"We have reports that the terrorists had people on the inside who laid the groundwork over time," Foreign Minister Espen Barth Eide told the Verdens Gang (VG) newspaper.
"They had for example pre-positioned equipment at the site," he added.
A foreign ministry spokeswoman confirmed Eide's comments to AFP.
Citing other unidentified sources, VG said the Islamist militants had placed weapons inside the complex ahead of their January 16th attack, when they took hundreds of people hostage until a raid by Algerian security forces brought a bloody end to the crisis on Saturday.

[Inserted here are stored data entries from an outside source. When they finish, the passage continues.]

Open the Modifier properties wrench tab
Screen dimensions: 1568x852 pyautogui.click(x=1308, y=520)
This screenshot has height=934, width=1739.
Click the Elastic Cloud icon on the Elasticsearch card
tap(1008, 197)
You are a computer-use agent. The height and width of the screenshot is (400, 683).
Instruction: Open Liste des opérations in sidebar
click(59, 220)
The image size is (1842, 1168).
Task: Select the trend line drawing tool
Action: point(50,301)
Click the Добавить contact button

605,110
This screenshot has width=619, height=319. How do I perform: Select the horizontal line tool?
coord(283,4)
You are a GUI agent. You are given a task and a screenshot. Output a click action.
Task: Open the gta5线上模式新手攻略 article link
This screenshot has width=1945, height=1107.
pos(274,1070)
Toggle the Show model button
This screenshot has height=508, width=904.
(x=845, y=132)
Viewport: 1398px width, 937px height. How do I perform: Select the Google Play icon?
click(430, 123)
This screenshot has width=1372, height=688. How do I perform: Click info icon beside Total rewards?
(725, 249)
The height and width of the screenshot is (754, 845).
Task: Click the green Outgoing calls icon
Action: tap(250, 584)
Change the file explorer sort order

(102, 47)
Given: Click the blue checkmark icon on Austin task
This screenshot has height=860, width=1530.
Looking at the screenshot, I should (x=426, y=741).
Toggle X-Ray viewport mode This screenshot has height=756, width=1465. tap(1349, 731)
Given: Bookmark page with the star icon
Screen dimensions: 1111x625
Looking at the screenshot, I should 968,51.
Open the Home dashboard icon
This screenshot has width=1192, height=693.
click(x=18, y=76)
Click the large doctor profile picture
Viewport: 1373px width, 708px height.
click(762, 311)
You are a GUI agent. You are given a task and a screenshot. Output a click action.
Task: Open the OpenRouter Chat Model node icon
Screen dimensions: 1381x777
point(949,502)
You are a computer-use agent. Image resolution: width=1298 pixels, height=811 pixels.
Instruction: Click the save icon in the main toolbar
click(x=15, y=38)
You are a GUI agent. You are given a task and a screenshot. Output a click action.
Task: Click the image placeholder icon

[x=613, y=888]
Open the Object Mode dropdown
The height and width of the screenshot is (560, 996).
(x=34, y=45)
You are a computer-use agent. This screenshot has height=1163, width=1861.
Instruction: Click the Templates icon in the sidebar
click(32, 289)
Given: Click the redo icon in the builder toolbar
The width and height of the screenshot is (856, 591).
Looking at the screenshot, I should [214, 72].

At least 37 foreign hostages were killed, including Western and Asian nationals, according to a preliminary death toll, as well as one Algerian hostage. Several people are still missing and some bodies have not yet been identified.
The newspaper also cited hostage witness accounts as saying that the attackers knew exactly where to find the expatriate workers inside the vast complex.
An Algerian security official told AFP on Wednesday that one of the assailants had been employed as a chauffeur at the site up until last year.
Five Norwegians remain unaccounted for. They are employees of the Norwegian oil group Statoil, which jointly operates the site with BP and state-run Algerian energy firm Sonatrach.
The Scandinavian country has sent a forensics team to try to find the Norwegians among the unidentified bodies.